=== Selection ===

============================================================

Date: 19991130
Docket: T-1212-90
Ottawa, Ontario, November 30, 1999
Before: HUGESSEN J.
BETWEEN:
JEAN-CHARLES ST-ONGE,
Plaintiff,
- AND -
HER MAJESTY THE QUEEN,
Defendant.
ORDER
The application for a summary judgment is allowed and the plaintiff's action is dismissed with costs.
|
James K. Hugessen
Judge |
Certified true translation
Bernard Olivier, LL. B.
Date: 19991130
Docket: T-1212-90
Between:
JEAN-CHARLES ST-ONGE,
Plaintiff,
- and -
HER MAJESTY THE QUEEN,
Defendant.
REASONS FOR ORDER
HUGESSEN J.
[1] This application for a summary judgment is made by the defendant. She is asking that the plaintiff's action be dismissed because it is prescribed.
[2] The amended statement of claim, which is very involved and difficult to understand, essentially alleges that the defendant's officials, employees of the Canada Employment Centre (CEC) in Timmins, Ontario, committed a series of delicts and quasi-delicts against the plaintiff, and in particular infringed his equality and language rights guaranteed under ss. 15 and 20 of the Canadian Charter of Rights and Freedoms. I feel there is no need to describe these allegations in detail. Suffice it to say that the acts which the CEC employees are alleged to have committed all took place during the period between September 2, 1982 and February 22, 1984.

============================================================

=== Data section ===
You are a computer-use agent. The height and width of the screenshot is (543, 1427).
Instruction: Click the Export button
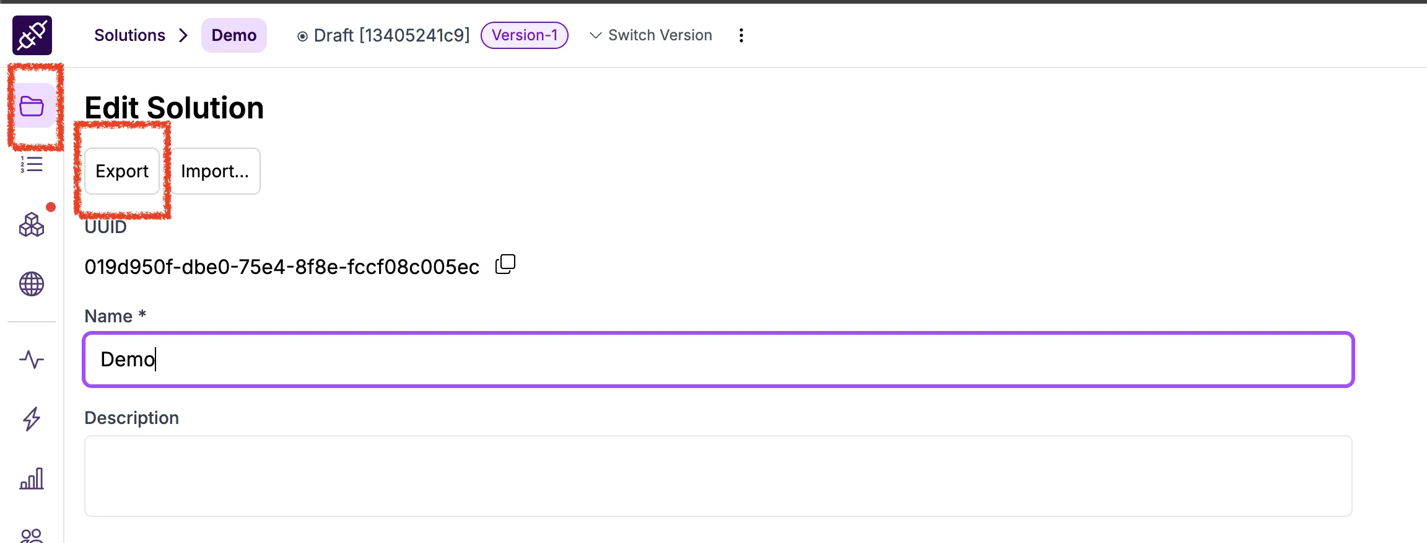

============================================================

=== Tasks ===
(a) Answer these questions from the court order:
(i) Which party made the application for a summary judgment?
(ii) In what city and province was the Canada Employment Centre located?
(iii) Between which two dates did the alleged acts of the employees take place?
(b) From the court order, extract the part that opens with the words containing "REASONS FOR ORDER" and closes with "February 22, 1984.".
Please answer from the court order alone, without drawing on the material.

=== Results in order ===
(a)
(i) The defendant.
(ii) Timmins, Ontario.
(iii) Between September 2, 1982 and February 22, 1984.

(b)
REASONS FOR ORDER
HUGESSEN J.
[1] This application for a summary judgment is made by the defendant. She is asking that the plaintiff's action be dismissed because it is prescribed.
[2] The amended statement of claim, which is very involved and difficult to understand, essentially alleges that the defendant's officials, employees of the Canada Employment Centre (CEC) in Timmins, Ontario, committed a series of delicts and quasi-delicts against the plaintiff, and in particular infringed his equality and language rights guaranteed under ss. 15 and 20 of the Canadian Charter of Rights and Freedoms. I feel there is no need to describe these allegations in detail. Suffice it to say that the acts which the CEC employees are alleged to have committed all took place during the period between September 2, 1982 and February 22, 1984.